Gustavo Aguilar is a performer/composer/improviser and interdisciplinary artist whose awareness and engagement with new and innovative forms of art operate and encompass a wide range of traditions and media. His work has been called "beautiful, introspective and passionate," "thought-provoking and thoroughly fresh." A Brownsville, Texas native, Gustavo has performed at major festivals throughout the Americas, Europe, Asia, and the Pacific, including IRCAM's Festival Agora (Paris), the Copenhagen Jazz Festival (Denmark), the Acousmania International Festival of Electro-Acoustic Sounds (Bucharest), the Zagreb Biennale International Festival of New Music (Croatia), the Jooksan International Arts Festival (Seoul), the Green Mills Project (Melbourne), the Los Angeles Philharmonic's Green Umbrella New Music Series, RedCat Theater’s Now Festival (Los Angeles), and the American Composer's Orchestra Improvise! Festival (NYC). His sound works includes solo and collaborative releases on Acoustic Levitation Records, Circumvention Music, Edition Modern, Mode Records, Mutable Music, Nine Winds Records, Samsung-Ak, Sang-Joong-Ha Music, and TaRaGa. Gustavo’s solo and collaborate work has been supported by Creative Capital’s MAP Fund, Meet the Composers’ MetLife Creative Connections Grant, Arts International’s Fund for US Artist, the Los Angeles Cultural Affairs Department, and the Korean Ministry of Culture among others. Gustavo held the position of Composer-in-Residence with GroundWorks DanceTheater of Cleveland, Ohio for over ten years, composing and performing several of the company's early, seminal works.

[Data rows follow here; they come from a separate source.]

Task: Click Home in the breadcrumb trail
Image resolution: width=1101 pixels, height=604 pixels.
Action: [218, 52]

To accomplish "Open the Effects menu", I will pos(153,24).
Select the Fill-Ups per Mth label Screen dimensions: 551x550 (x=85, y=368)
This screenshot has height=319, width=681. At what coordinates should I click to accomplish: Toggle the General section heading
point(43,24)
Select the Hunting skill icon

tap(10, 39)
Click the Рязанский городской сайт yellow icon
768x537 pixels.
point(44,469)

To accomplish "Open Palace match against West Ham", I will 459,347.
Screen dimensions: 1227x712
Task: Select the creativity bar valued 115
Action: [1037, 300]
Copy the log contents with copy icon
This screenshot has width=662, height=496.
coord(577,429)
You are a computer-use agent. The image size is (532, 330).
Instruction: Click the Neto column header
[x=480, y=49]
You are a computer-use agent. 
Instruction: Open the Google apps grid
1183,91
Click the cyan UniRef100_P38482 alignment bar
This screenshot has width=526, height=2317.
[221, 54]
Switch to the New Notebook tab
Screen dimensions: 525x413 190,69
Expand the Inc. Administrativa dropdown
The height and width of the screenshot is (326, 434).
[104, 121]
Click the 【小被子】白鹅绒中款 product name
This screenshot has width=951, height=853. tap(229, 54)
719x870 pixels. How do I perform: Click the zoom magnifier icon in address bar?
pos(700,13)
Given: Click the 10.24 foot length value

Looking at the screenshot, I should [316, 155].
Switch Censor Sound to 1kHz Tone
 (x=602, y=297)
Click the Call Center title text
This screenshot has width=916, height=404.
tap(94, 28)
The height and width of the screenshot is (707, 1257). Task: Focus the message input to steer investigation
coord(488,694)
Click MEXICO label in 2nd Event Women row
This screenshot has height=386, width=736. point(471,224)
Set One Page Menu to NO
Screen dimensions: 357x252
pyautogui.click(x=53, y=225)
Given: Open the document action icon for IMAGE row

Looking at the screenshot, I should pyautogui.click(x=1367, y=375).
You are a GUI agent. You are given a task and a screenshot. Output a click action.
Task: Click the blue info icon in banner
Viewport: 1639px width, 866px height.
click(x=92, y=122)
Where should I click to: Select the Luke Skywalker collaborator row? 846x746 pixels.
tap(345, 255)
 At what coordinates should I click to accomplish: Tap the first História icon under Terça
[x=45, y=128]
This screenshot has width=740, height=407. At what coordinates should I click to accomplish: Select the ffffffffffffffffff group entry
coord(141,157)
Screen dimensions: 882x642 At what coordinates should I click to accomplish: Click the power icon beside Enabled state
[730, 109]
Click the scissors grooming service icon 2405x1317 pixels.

He has given master classes and lectures at universities and symposia across the United States and abroad, and is the co-editor of The Modern Percussion Revolution: Journeys of the Progressive Artist (Routledge). In addition to his role as Co-Artistic Director of TUG Collective, Gustavo is currently an Associate Arts Professor of Collaborative Arts at NYU Tisch School of the Arts and a member of The Forest, a cooperative percussion quintet.